***** Information shown *****

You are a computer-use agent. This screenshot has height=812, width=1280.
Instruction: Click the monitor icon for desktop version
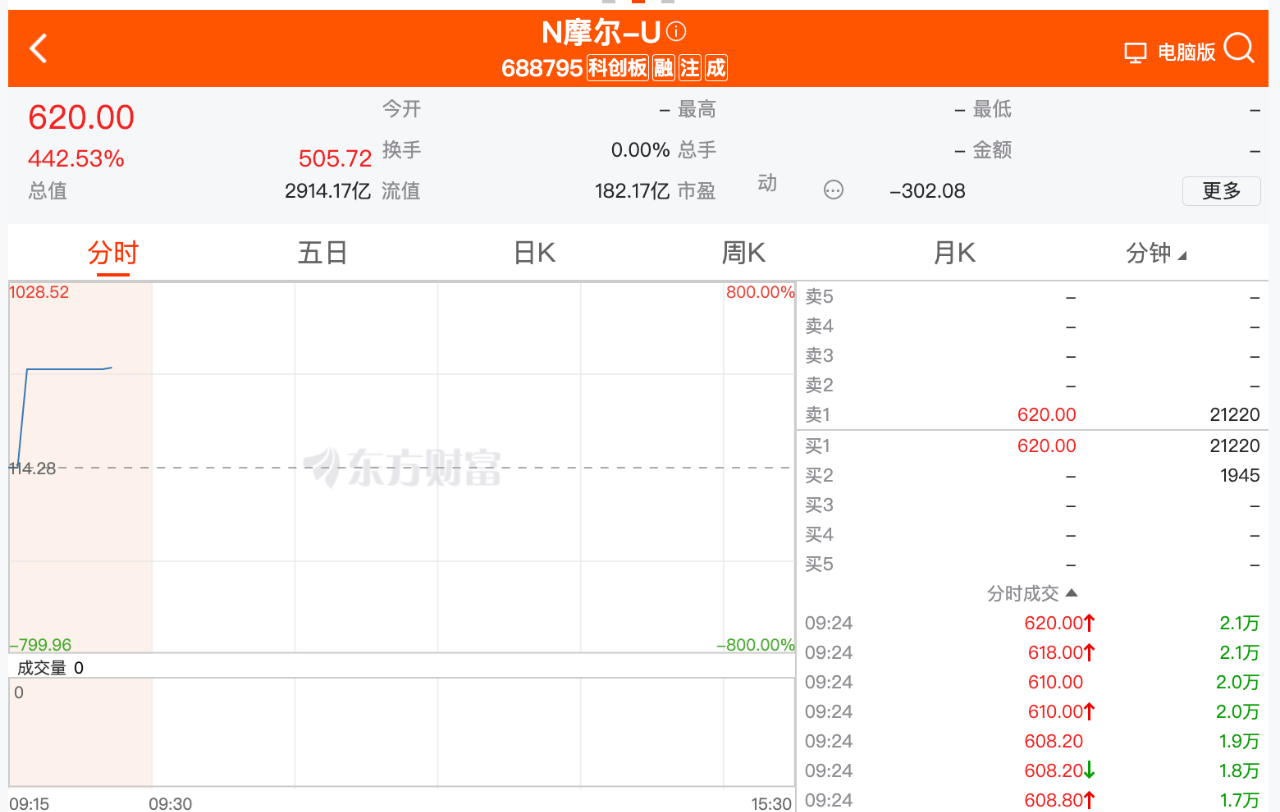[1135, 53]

*****
***** Information shown *****

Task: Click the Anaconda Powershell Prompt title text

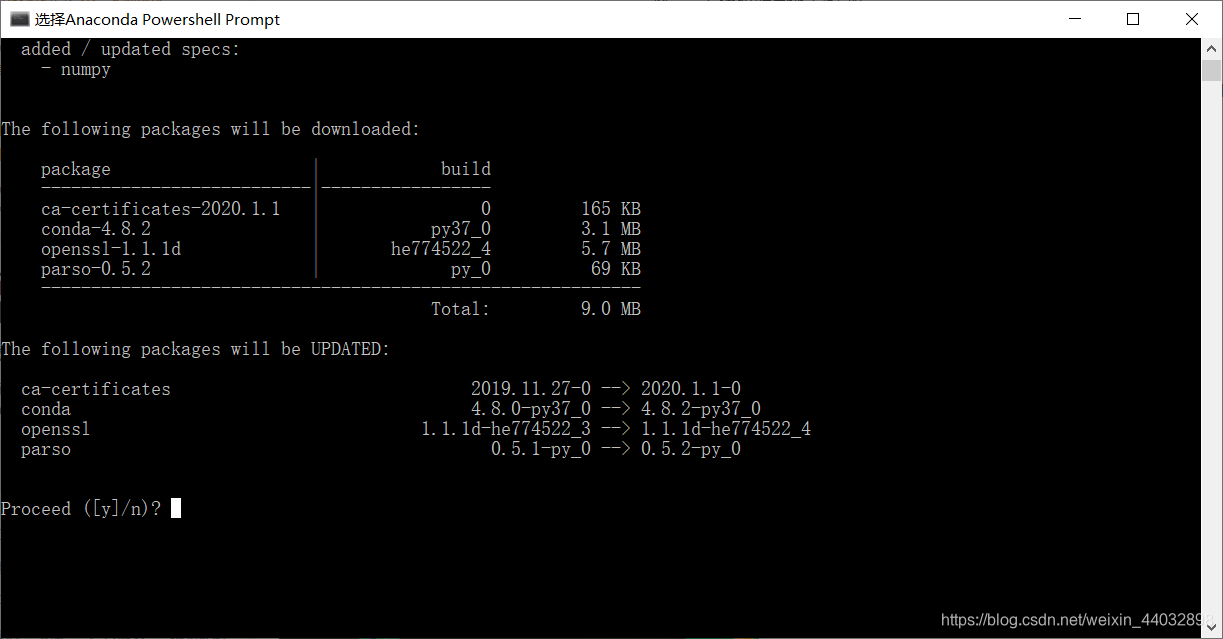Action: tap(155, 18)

*****

Copy the listing lines again, replacing "title text" with "heading" and leaving everything else unchanged. Begin at the line that has "Task: Click the", stop after the line that has "Action: tap(155, 18)", and leave the pictures out of the answer.

Task: Click the Anaconda Powershell Prompt heading

Action: tap(155, 18)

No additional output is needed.